• _ASSIGNMENT_: The lines from the start of the listing through the line containing "Click the Favorites" should be printed exactly, and no other lines should be printed.

• _DATASET EXCERPTS_:
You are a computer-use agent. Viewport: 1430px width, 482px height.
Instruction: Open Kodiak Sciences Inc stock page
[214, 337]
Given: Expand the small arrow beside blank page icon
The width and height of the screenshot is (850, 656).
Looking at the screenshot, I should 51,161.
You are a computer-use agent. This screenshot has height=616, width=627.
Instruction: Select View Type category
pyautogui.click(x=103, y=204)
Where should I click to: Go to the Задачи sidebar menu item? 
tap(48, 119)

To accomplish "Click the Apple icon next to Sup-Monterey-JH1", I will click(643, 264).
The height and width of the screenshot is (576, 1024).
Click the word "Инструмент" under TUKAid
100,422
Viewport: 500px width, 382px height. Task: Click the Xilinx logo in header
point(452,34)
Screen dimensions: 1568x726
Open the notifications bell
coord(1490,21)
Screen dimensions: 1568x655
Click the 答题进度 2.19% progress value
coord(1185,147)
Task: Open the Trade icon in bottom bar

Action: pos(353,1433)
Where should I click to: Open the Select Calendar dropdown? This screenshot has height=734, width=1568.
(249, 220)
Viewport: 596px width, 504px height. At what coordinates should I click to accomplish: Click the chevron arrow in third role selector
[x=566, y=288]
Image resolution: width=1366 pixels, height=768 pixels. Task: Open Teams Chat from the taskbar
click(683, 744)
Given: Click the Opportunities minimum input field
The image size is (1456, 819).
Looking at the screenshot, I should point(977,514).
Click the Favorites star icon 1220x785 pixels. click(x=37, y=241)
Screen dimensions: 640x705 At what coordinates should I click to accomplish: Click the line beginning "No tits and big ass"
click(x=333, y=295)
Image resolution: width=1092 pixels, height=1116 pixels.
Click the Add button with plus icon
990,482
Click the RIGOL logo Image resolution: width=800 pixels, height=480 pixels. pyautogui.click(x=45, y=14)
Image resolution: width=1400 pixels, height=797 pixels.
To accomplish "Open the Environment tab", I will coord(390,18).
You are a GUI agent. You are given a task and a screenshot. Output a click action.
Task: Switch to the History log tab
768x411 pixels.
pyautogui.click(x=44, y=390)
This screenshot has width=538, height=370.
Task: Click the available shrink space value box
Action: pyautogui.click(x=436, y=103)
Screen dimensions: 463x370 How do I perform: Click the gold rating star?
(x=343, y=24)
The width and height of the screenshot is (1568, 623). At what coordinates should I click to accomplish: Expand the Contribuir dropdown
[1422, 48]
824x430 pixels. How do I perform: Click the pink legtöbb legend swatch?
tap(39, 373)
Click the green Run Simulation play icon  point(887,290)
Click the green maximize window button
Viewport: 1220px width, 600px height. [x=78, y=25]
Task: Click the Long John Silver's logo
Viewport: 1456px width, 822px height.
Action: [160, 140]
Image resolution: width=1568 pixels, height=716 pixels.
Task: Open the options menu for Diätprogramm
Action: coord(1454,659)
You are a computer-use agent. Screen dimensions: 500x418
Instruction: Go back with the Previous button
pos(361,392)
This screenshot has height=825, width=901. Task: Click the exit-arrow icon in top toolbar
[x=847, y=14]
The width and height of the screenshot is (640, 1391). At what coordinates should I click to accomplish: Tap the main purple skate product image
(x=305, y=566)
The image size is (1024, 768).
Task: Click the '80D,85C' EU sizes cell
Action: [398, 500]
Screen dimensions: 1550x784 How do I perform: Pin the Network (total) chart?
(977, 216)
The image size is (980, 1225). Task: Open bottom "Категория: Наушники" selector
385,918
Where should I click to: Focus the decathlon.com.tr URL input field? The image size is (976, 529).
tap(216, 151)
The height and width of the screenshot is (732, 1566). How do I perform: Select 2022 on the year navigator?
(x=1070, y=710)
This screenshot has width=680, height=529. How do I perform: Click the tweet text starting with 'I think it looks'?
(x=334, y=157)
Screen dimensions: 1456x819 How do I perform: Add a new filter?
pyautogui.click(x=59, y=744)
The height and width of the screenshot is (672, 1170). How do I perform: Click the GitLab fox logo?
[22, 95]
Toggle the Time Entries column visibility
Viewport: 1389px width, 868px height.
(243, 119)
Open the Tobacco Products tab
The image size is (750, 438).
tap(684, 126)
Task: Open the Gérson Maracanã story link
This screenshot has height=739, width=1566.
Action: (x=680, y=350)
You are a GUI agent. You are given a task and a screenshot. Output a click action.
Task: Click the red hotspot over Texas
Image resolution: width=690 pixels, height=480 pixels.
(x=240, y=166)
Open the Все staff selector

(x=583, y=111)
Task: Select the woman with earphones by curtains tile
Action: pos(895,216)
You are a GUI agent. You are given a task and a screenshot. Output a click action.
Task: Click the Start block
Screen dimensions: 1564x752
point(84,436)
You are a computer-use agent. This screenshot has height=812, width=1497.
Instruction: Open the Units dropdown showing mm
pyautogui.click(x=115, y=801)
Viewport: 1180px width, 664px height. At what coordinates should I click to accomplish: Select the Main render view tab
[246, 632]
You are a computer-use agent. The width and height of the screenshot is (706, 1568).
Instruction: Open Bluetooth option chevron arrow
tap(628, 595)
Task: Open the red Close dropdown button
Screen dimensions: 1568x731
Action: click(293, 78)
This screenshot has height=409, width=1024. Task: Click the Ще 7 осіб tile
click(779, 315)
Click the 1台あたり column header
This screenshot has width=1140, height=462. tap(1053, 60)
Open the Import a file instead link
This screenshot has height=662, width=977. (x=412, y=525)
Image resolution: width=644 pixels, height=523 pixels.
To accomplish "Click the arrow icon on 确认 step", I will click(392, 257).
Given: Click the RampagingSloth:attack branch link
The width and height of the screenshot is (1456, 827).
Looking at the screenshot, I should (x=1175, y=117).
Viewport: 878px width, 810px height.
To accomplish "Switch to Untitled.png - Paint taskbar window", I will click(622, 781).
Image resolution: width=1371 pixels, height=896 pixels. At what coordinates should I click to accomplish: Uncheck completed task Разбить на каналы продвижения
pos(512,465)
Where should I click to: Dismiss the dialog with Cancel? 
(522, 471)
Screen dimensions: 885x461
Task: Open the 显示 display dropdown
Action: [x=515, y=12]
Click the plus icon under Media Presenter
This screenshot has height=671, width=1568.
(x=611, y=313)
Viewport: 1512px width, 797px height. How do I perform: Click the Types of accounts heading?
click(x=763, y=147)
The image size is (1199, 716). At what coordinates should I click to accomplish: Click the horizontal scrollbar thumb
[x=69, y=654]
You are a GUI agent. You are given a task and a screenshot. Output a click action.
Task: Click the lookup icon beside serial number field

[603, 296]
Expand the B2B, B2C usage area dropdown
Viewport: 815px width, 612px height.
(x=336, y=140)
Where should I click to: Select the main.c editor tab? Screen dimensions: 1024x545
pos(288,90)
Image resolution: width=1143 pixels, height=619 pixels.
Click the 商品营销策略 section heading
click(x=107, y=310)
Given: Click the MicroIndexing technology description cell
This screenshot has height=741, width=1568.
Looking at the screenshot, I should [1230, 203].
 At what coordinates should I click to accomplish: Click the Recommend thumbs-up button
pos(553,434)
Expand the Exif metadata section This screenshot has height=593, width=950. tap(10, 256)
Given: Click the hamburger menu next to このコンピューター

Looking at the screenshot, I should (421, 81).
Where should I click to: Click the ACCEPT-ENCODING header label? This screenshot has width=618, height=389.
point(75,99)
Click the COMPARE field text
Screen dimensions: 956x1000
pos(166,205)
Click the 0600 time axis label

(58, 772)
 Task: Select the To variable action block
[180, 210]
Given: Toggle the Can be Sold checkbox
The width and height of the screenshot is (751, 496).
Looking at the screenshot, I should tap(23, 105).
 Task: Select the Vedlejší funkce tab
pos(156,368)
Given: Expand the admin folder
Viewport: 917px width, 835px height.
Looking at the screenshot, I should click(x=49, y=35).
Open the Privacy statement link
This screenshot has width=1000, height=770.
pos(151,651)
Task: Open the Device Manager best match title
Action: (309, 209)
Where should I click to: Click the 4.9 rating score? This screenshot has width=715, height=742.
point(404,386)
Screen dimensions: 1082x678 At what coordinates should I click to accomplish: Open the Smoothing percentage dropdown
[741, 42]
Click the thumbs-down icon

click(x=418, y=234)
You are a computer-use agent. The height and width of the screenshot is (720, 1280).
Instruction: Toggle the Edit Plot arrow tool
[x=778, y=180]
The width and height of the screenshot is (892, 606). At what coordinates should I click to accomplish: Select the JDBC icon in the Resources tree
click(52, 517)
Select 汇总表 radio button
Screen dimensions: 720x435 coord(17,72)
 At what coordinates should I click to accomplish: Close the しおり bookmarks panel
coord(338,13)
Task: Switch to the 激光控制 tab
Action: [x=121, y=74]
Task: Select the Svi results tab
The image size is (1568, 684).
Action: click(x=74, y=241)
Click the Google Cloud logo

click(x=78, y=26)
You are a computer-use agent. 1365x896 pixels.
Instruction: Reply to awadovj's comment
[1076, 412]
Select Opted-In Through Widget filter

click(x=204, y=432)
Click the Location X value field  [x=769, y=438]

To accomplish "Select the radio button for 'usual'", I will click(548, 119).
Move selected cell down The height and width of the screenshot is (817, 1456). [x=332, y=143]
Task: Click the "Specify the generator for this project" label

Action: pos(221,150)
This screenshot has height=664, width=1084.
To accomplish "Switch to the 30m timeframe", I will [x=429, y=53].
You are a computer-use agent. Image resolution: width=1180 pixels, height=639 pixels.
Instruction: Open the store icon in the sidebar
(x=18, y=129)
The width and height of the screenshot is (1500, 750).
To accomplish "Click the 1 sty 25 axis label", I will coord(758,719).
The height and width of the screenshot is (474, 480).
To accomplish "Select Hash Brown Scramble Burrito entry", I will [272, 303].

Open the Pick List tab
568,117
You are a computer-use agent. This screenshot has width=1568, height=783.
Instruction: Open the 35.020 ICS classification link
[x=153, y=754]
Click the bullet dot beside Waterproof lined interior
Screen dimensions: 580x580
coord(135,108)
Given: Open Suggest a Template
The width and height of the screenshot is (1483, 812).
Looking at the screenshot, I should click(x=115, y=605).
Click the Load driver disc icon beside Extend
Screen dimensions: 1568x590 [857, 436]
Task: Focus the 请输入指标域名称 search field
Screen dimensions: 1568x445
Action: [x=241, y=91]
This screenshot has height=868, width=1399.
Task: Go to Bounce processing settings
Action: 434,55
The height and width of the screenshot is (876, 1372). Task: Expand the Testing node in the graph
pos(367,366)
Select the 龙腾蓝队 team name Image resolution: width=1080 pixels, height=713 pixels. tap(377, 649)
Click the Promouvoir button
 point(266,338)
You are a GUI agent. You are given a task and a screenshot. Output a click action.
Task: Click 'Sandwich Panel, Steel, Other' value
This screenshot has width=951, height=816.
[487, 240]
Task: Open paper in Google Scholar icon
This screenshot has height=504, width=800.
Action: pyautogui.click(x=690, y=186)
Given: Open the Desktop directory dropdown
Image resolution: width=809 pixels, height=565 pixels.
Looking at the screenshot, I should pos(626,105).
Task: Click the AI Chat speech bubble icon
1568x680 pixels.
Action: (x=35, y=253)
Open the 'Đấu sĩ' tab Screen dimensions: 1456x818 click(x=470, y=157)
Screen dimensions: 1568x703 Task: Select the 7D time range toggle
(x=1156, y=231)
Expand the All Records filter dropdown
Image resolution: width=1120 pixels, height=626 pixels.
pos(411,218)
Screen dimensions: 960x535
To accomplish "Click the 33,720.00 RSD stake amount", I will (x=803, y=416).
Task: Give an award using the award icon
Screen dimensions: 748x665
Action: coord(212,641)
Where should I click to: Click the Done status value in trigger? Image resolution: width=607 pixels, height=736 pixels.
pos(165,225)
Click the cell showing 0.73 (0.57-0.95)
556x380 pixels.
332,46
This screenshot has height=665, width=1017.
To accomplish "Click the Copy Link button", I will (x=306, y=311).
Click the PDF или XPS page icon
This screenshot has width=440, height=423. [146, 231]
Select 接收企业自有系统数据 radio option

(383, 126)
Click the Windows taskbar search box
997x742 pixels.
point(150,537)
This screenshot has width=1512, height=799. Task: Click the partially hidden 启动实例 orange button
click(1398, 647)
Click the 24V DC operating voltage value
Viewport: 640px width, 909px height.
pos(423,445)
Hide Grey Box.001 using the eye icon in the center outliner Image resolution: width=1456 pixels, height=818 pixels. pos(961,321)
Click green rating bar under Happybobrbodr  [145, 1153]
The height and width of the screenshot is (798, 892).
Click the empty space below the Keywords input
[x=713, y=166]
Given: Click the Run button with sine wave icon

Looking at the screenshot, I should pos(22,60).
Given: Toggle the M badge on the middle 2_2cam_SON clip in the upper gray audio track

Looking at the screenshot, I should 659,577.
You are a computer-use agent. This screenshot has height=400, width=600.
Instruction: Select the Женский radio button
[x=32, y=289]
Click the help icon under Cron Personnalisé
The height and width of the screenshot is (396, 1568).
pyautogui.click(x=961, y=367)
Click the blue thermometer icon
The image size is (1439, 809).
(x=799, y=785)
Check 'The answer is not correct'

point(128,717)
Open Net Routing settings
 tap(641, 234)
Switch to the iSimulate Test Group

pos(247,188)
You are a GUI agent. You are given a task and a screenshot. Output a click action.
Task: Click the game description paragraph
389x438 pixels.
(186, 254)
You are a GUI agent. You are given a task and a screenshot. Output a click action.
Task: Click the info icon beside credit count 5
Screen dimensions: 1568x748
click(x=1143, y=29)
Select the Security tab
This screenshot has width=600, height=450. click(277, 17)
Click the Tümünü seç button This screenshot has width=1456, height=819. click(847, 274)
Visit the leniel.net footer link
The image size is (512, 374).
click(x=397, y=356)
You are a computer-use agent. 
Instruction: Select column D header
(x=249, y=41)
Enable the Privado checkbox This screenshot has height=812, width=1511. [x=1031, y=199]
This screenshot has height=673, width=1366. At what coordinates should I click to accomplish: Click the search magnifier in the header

• _EXERCISE SOLUTION_:
You are a computer-use agent. Viewport: 1430px width, 482px height.
Instruction: Open Kodiak Sciences Inc stock page
[214, 337]
Given: Expand the small arrow beside blank page icon
The width and height of the screenshot is (850, 656).
Looking at the screenshot, I should 51,161.
You are a computer-use agent. This screenshot has height=616, width=627.
Instruction: Select View Type category
pyautogui.click(x=103, y=204)
Where should I click to: Go to the Задачи sidebar menu item? 
tap(48, 119)

To accomplish "Click the Apple icon next to Sup-Monterey-JH1", I will click(643, 264).
The height and width of the screenshot is (576, 1024).
Click the word "Инструмент" under TUKAid
100,422
Viewport: 500px width, 382px height. Task: Click the Xilinx logo in header
point(452,34)
Screen dimensions: 1568x726
Open the notifications bell
coord(1490,21)
Screen dimensions: 1568x655
Click the 答题进度 2.19% progress value
coord(1185,147)
Task: Open the Trade icon in bottom bar

Action: pos(353,1433)
Where should I click to: Open the Select Calendar dropdown? This screenshot has height=734, width=1568.
(249, 220)
Viewport: 596px width, 504px height. At what coordinates should I click to accomplish: Click the chevron arrow in third role selector
[x=566, y=288]
Image resolution: width=1366 pixels, height=768 pixels. Task: Open Teams Chat from the taskbar
click(683, 744)
Given: Click the Opportunities minimum input field
The image size is (1456, 819).
Looking at the screenshot, I should point(977,514).
Click the Favorites star icon 1220x785 pixels. click(x=37, y=241)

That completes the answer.